Segment Open

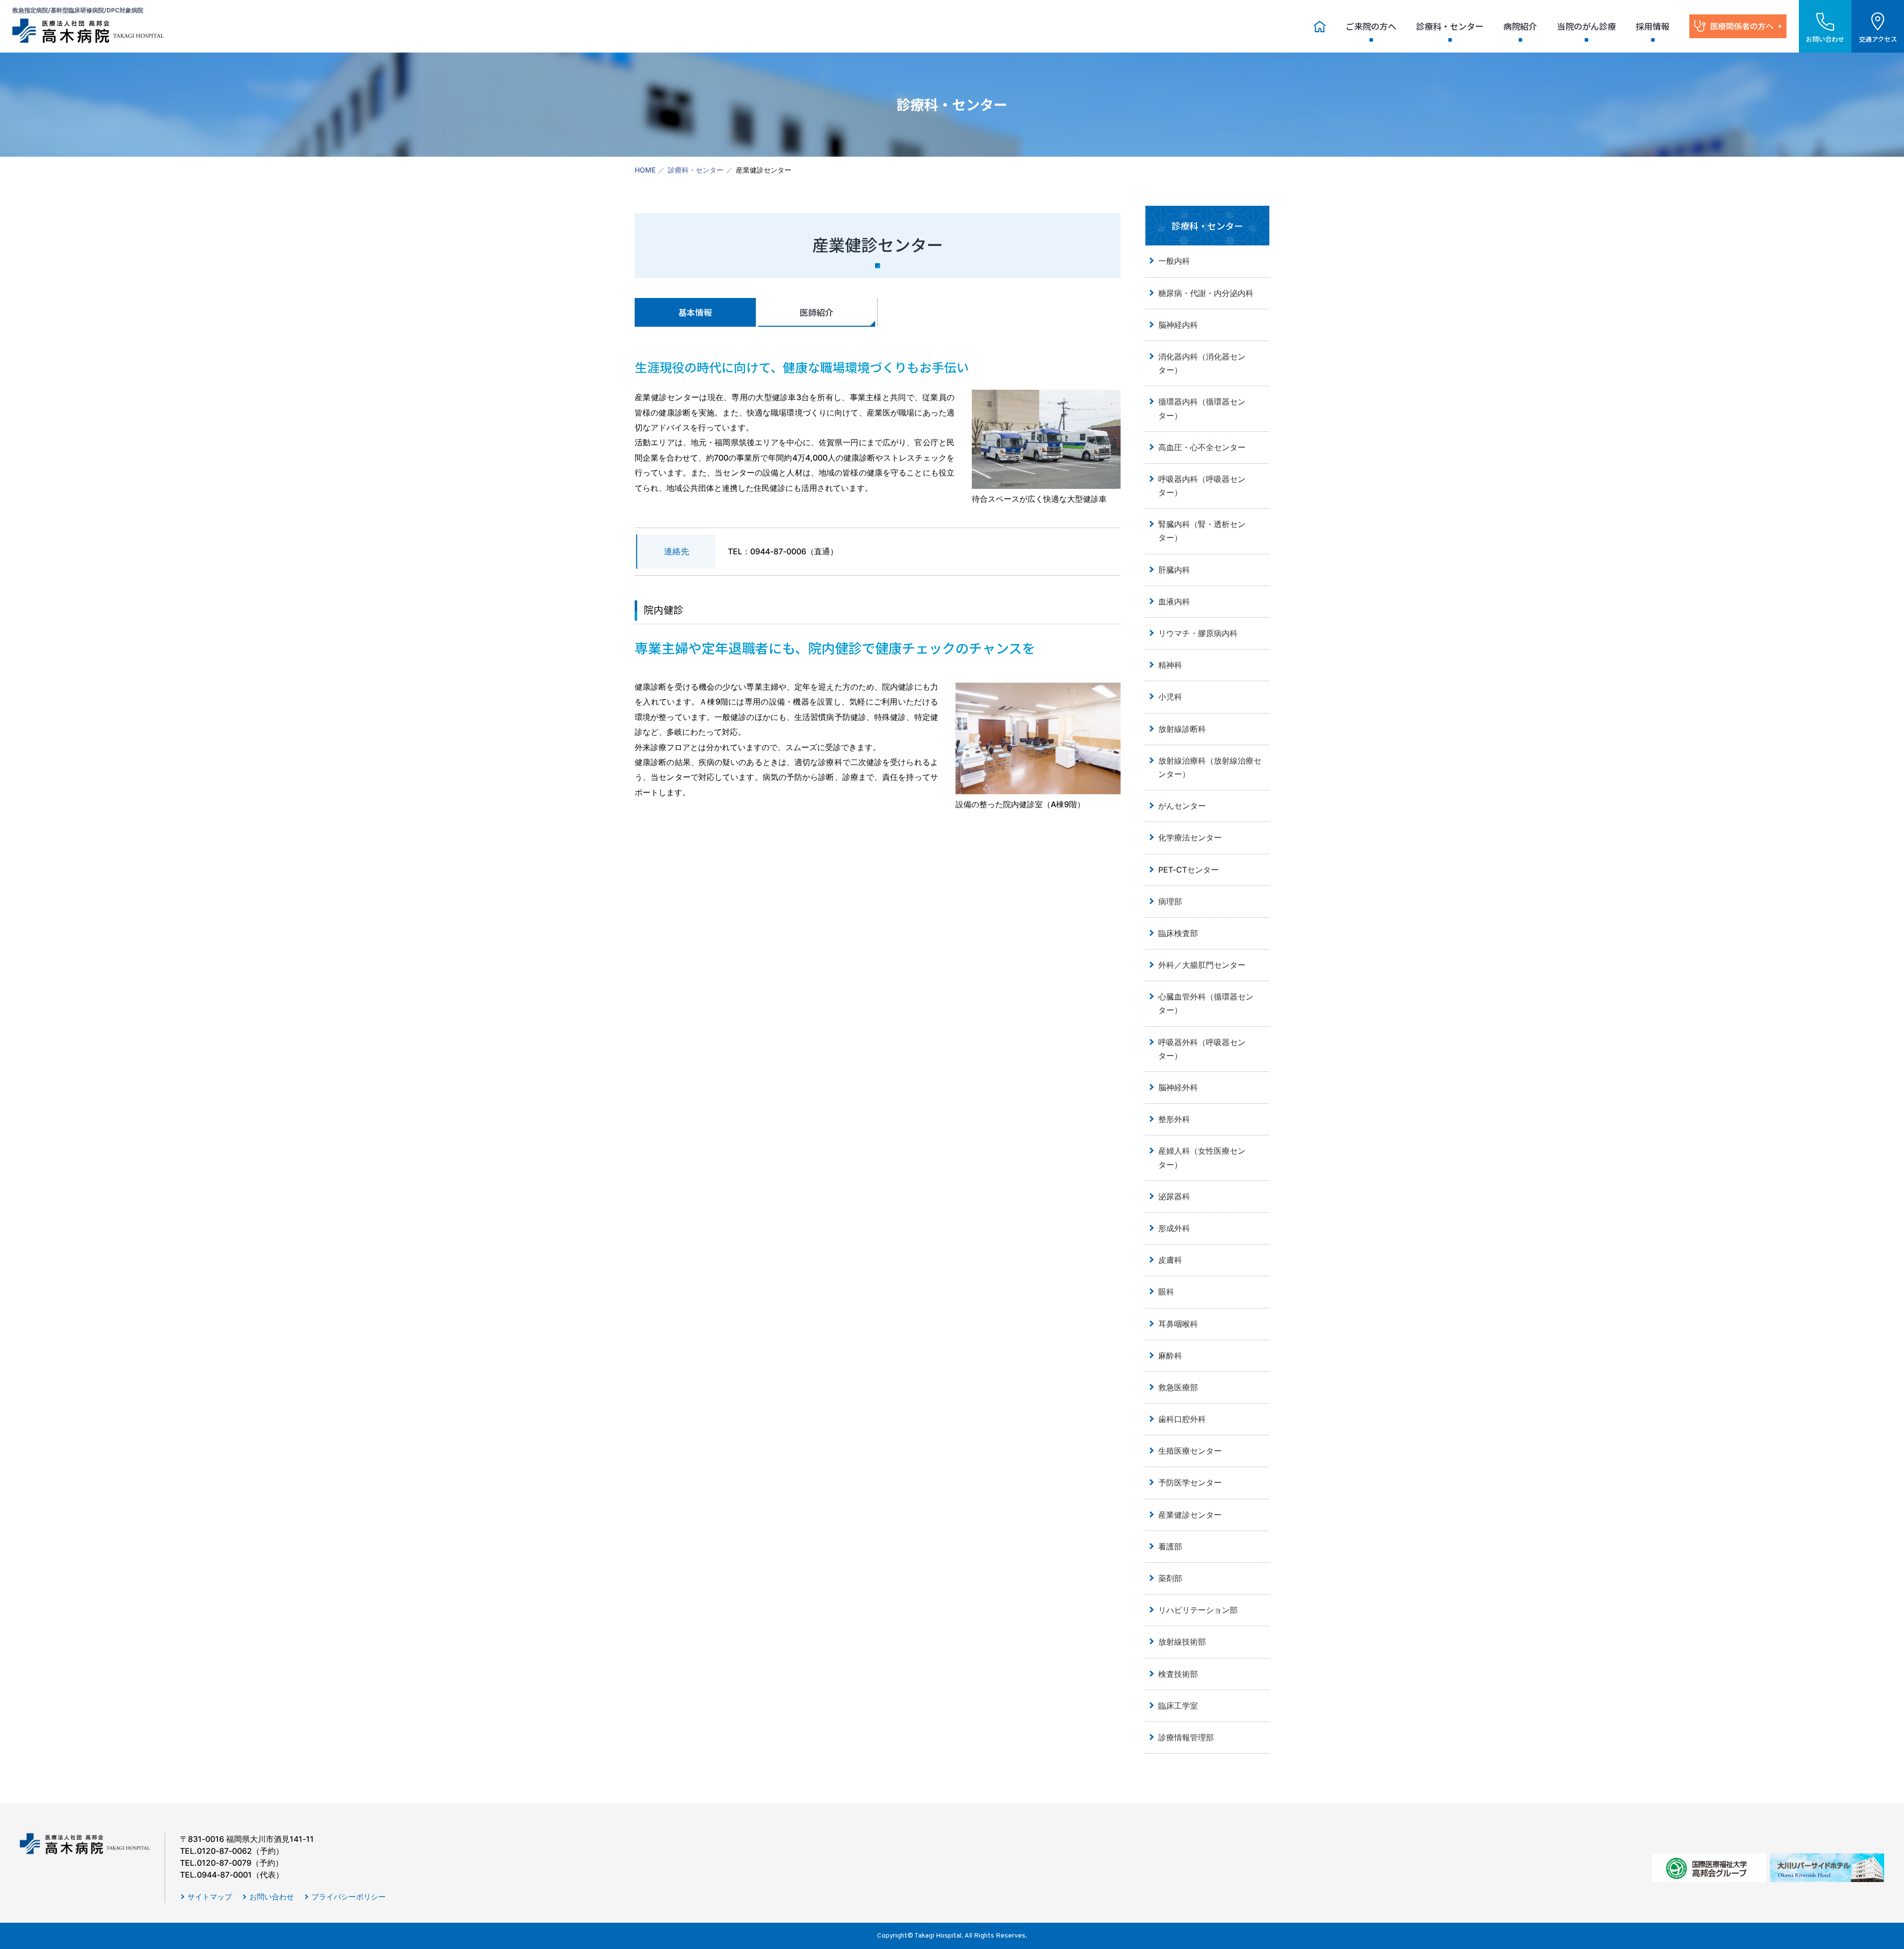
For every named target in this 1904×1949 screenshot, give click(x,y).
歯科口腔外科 (1182, 1419)
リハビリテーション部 (1198, 1610)
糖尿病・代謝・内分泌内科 (1205, 293)
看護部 (1170, 1546)
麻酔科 (1170, 1355)
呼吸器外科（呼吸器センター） (1202, 1049)
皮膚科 (1170, 1260)
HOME (645, 170)
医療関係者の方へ (1742, 26)
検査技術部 (1178, 1674)
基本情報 (695, 312)
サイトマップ (209, 1896)
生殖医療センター (1190, 1451)
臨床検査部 (1178, 933)
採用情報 (1652, 26)
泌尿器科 (1174, 1196)
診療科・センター (1450, 26)
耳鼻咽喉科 (1178, 1324)
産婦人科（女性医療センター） (1202, 1157)
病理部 (1170, 901)
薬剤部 (1170, 1578)
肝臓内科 (1174, 570)
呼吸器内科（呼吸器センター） (1202, 485)
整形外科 (1174, 1119)
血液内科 (1174, 601)
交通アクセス (1878, 39)
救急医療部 (1178, 1387)
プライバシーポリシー (348, 1896)
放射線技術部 (1182, 1642)
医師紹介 (816, 312)
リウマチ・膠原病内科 (1198, 633)
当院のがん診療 (1586, 26)
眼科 (1166, 1292)
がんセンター (1182, 806)
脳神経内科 (1178, 325)
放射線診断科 (1182, 729)
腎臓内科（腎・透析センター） (1202, 530)
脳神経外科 (1178, 1087)
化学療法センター (1190, 837)
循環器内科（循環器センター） (1202, 408)
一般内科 (1174, 261)
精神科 (1170, 665)
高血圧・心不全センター (1202, 447)
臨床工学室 (1178, 1706)
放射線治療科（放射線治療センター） (1209, 767)
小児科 (1170, 697)
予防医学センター (1194, 1482)
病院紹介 (1520, 26)
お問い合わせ (271, 1896)
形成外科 (1174, 1228)
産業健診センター (1190, 1515)
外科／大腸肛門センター (1202, 965)
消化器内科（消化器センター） (1202, 363)
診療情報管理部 (1186, 1737)
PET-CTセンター (1188, 870)
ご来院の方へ (1371, 26)
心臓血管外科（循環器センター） (1205, 1003)
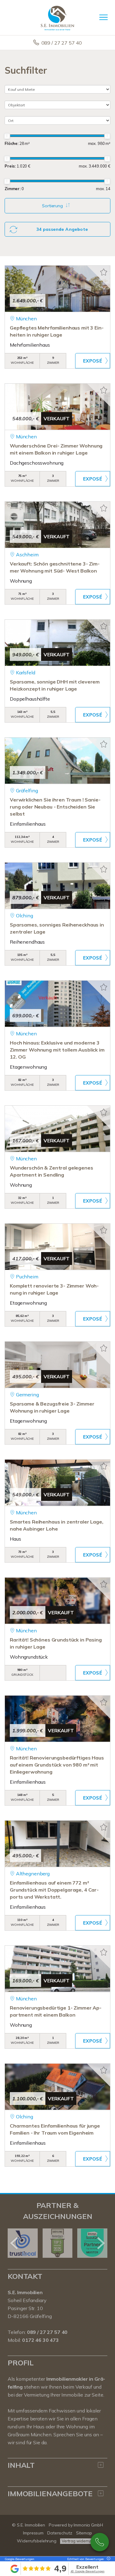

Segment Closed

What this task involves ▸
All lines from the one holding "産婦人科（女性医療センター） (1202, 1157)" through the last line of the records need to be copied exactly, both ends included, and the pictures left behind.

Exercise solution ▸
産婦人科（女性医療センター） (1202, 1157)
病理部 (1170, 901)
薬剤部 (1170, 1578)
肝臓内科 (1174, 570)
呼吸器内科（呼吸器センター） (1202, 485)
整形外科 (1174, 1119)
血液内科 (1174, 601)
交通アクセス (1878, 39)
救急医療部 (1178, 1387)
プライバシーポリシー (348, 1896)
放射線技術部 (1182, 1642)
医師紹介 (816, 312)
リウマチ・膠原病内科 (1198, 633)
当院のがん診療 (1586, 26)
眼科 (1166, 1292)
がんセンター (1182, 806)
脳神経内科 (1178, 325)
放射線診断科 (1182, 729)
腎臓内科（腎・透析センター） (1202, 530)
脳神経外科 (1178, 1087)
化学療法センター (1190, 837)
循環器内科（循環器センター） (1202, 408)
一般内科 (1174, 261)
精神科 (1170, 665)
高血圧・心不全センター (1202, 447)
臨床工学室 (1178, 1706)
放射線治療科（放射線治療センター） (1209, 767)
小児科 (1170, 697)
予防医学センター (1194, 1482)
病院紹介 (1520, 26)
お問い合わせ (271, 1896)
形成外科 (1174, 1228)
産業健診センター (1190, 1515)
外科／大腸肛門センター (1202, 965)
消化器内科（消化器センター） (1202, 363)
診療情報管理部 (1186, 1737)
PET-CTセンター (1188, 870)
ご来院の方へ (1371, 26)
心臓血管外科（循環器センター） (1205, 1003)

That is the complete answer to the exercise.